L’apprentissage de la Maréchaussée.


Il est midi, et la Maréchaussée, sur laquelle le soleil darde de chauds rayons, semble plus tranquille que de coutume. Arthur Clennam, assis dans un vieux fauteuil aussi fané que le plus ancien des détenus, s’abandonne à ses réflexions.

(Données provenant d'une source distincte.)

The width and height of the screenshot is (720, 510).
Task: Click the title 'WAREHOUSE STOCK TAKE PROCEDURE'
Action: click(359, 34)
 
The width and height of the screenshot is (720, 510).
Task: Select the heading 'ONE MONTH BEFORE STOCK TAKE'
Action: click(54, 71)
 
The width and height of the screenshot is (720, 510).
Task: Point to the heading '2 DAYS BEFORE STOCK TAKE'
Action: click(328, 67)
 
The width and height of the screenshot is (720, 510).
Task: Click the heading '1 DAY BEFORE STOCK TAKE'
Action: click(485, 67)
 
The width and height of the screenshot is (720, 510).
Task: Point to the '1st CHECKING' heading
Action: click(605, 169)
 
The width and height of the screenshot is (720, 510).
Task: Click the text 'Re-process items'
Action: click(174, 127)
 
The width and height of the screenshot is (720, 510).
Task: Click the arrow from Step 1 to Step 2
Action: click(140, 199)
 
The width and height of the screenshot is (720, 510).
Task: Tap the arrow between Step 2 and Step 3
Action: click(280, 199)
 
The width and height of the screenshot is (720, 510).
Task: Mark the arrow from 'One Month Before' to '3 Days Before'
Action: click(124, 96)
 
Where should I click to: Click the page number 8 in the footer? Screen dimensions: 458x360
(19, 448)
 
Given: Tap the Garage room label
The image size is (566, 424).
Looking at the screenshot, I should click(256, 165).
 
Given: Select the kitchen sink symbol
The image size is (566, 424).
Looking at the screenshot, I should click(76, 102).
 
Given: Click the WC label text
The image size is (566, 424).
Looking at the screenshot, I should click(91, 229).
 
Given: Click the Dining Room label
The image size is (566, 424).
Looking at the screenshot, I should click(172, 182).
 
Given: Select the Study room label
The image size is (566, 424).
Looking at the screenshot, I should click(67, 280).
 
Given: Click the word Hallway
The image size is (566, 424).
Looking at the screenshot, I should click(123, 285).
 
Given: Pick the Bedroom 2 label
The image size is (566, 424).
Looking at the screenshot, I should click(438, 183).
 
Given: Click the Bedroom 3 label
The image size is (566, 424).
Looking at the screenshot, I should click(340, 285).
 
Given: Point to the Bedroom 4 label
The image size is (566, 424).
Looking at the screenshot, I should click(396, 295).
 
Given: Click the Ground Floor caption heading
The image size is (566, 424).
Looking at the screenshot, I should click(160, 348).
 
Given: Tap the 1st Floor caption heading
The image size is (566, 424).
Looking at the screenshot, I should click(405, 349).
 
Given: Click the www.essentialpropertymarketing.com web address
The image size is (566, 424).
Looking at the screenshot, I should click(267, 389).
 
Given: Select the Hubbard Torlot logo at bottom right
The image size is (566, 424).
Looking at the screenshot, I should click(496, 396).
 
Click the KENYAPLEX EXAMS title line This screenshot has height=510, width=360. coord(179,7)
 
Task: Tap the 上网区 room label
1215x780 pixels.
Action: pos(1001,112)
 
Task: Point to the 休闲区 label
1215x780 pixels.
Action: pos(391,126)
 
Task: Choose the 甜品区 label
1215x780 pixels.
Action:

Quand un malheureux fait son début dans la prison, le premier changement qui s’opère en lui, c’est une espèce de calme ou plutôt d’abattement résigné, d’où bientôt il glisse trop souvent, par degrés insensibles, dans la dégradation et la honte. Clennam, dans cet état de paix mensongère, en face de sa honte maintenant consommée, songeait à certaines phases de sa vie passée, comme un mort doit rêver à son existence d’autrefois. Si l’on considère l’endroit où il se trouvait, l’intérêt qui l’avait conduit vers cette prison, alors qu’il était libre de n’y pas entrer, la douce présence de l’image aussi inséparable des barreaux et des murs environnants que des souvenirs impalpables d’une époque plus récente, que nuls barreaux ne sauraient emprisonner, on ne sera pas surpris que la mémoire du prisonnier le ramenât à la petite Dorrit. Pourtant, il s’en étonnait, non à cause du fait même, mais parce que ce fait lui rappelait toute l’influence salutaire que ce cher petit être avait exercée sur ses bonnes résolutions.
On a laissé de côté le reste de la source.